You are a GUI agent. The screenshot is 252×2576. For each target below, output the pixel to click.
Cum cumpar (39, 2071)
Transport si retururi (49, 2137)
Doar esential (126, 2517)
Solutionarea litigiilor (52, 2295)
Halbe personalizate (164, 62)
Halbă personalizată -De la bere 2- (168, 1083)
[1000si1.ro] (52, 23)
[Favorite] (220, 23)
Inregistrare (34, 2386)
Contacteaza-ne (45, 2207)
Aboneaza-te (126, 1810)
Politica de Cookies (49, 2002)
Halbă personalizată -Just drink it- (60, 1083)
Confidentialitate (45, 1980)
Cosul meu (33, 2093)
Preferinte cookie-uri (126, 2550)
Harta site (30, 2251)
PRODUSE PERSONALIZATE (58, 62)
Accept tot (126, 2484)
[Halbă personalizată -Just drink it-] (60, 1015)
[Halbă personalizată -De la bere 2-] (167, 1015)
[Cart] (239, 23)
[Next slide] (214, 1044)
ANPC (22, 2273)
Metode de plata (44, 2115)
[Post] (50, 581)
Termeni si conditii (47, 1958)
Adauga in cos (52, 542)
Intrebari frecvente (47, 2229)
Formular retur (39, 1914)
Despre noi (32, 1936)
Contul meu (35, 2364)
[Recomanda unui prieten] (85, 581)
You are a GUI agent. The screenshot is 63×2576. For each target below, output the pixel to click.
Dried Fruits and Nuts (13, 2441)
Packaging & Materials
####
• Exercise aim: Copy out the material in full, exactly as it reads.

• Solution to this problem:
You are a GUI agent. The screenshot is 252×2576. For each target below, output the pixel to click.
Cum cumpar (39, 2071)
Transport si retururi (49, 2137)
Doar esential (126, 2517)
Solutionarea litigiilor (52, 2295)
Halbe personalizate (164, 62)
Halbă personalizată -De la bere 2- (168, 1083)
[1000si1.ro] (52, 23)
[Favorite] (220, 23)
Inregistrare (34, 2386)
Contacteaza-ne (45, 2207)
Aboneaza-te (126, 1810)
Politica de Cookies (49, 2002)
Halbă personalizată -Just drink it- (60, 1083)
Confidentialitate (45, 1980)
Cosul meu (33, 2093)
Preferinte cookie-uri (126, 2550)
Harta site (30, 2251)
PRODUSE PERSONALIZATE (58, 62)
Accept tot (126, 2484)
[Halbă personalizată -Just drink it-] (60, 1015)
[Halbă personalizată -De la bere 2-] (167, 1015)
[Cart] (239, 23)
[Next slide] (214, 1044)
ANPC (22, 2273)
Metode de plata (44, 2115)
[Post] (50, 581)
Termeni si conditii (47, 1958)
Adauga in cos (52, 542)
Intrebari frecvente (47, 2229)
Formular retur (39, 1914)
Despre noi (32, 1936)
Contul meu (35, 2364)
[Recomanda unui prieten] (85, 581)
You are a GUI agent. The screenshot is 63×2576. For each target below, output the pixel to click.
Dried Fruits and Nuts (13, 2441)
Packaging & Materials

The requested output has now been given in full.